I’m using PyTorch to build a model for binary classification.

class XceptionLike(nn.Module):
    def __init__(self):
        super().__init__()
        # CNN part
        ...
        # final
        self.fc_last_1 = nn.Linear(384, 64)
        self.fc_last_2 = nn.Linear(64, 1)

    def forward(self, input_16, input_32, input_48):
        # CNN part
        ...
        out = torch.cat([out_16, out_32, out_48], dim=1)
        out = F.relu(self.fc_last_1(out))
        out = F.relu(self.fc_last_2(out))
        return out

# the model output part
output = model(batch_z_16, batch_z_32, batch_z_48) # model prediction
output = torch.sigmoid(output)
loss = criterion(output, batch_label)

What confuses me is that can this model used for binary classification really?
In my understanding, for binary classification

output of model [0, 0.5] means prediction for one class.
output of model [0.5, 1] means prediction for the other one.

But ReLU function returns [0, positive infinity],
and when sigmoid function gets the output of the model,
it returns [0.5, 1], so the model cant’t return [0, 0.5], which means it can’t predict the class which is belong to [0, 0.5].

What is wrong with my understanding?
How can I deal with it?

shirui-japina · September 19, 2019, 7:16am

At the last layer, I should not use out = F.relu(out) but out = torch.sigmoid(out), then the model can output [0, 1]. (so can predict class [0, 0.5] and [0.5, 1])

    def forward(self, input_16, input_32, input_48):
        # CNN part
        ...
        out = torch.cat([out_16, out_32, out_48], dim=1)
        out = F.relu(self.fc_last_1(out))
        out = self.fc_last_2(out) 
        out = torch.sigmoid(out)
        return out

# the model output part
output = model(batch_z_16, batch_z_32, batch_z_48) # model prediction
loss = criterion(output, batch_label)

Is this the correct answer?

dejanbatanjac · September 19, 2019, 7:59am

Yes, you should use sigmoid function.

def sigmoid(x): return 1/(1 + (-x).exp())

It will convert the space of [-inf, inf] into a probability [0,1].
Note this sigmoid works on a tensor.

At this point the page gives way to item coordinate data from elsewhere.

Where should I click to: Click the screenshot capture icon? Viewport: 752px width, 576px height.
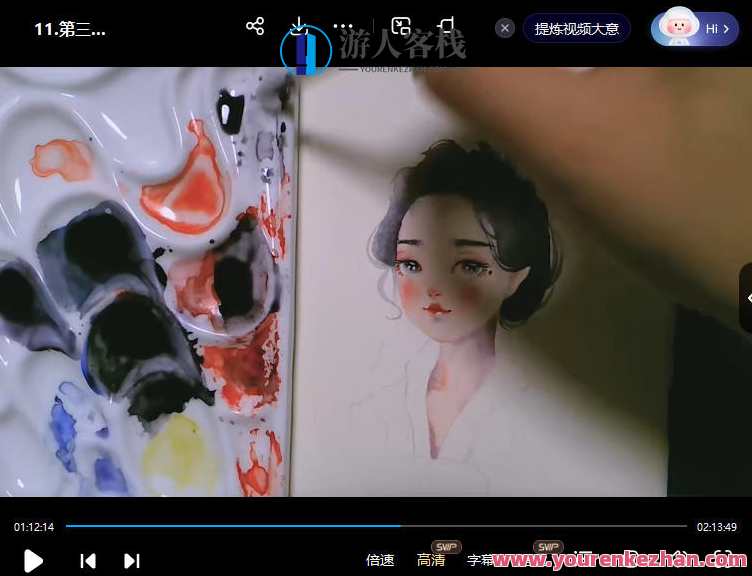401,27
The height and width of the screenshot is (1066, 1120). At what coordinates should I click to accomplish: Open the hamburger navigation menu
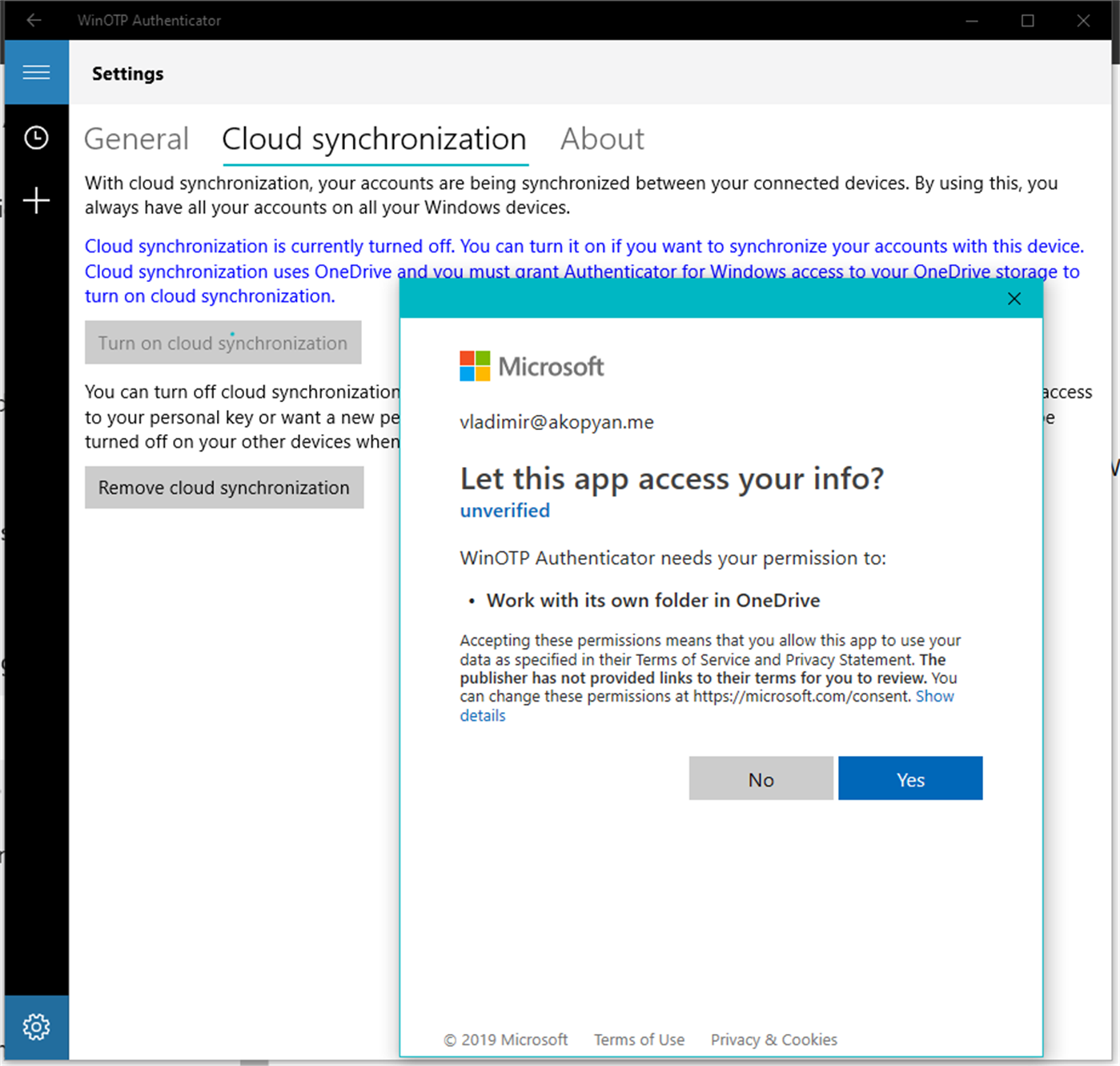pyautogui.click(x=36, y=72)
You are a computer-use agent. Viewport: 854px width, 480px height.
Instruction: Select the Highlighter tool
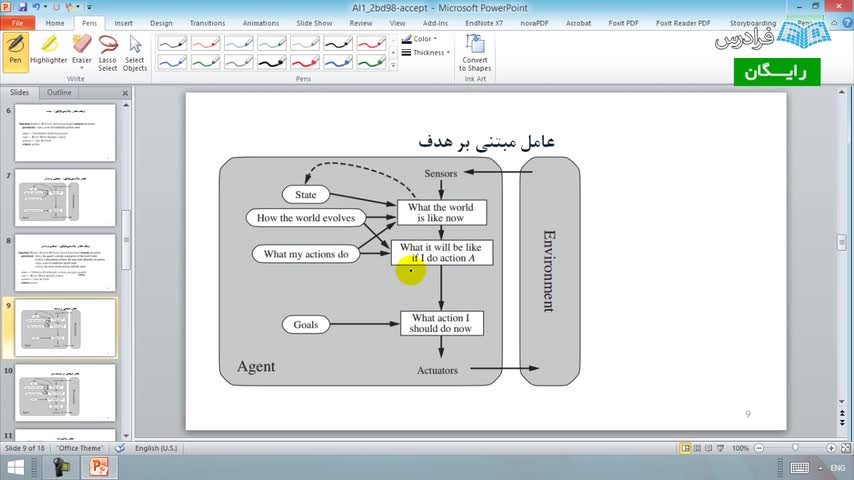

So it will do that for all your activations.

What ever goes to the sigmoid you can call “logit”, even though this is not a mathematical logit function.

After that you will use bce, which works on a batch.

def binary_cross_entropy(p, y): return -(p.log()*y + (1-y)*(1-p).log()).mean()

Note that sigmoid used exponential function to grab the probabilities and now we use log of these probabilities.

shirui-japina · September 19, 2019, 8:15am

I got it
Appreciate your detailed explanation.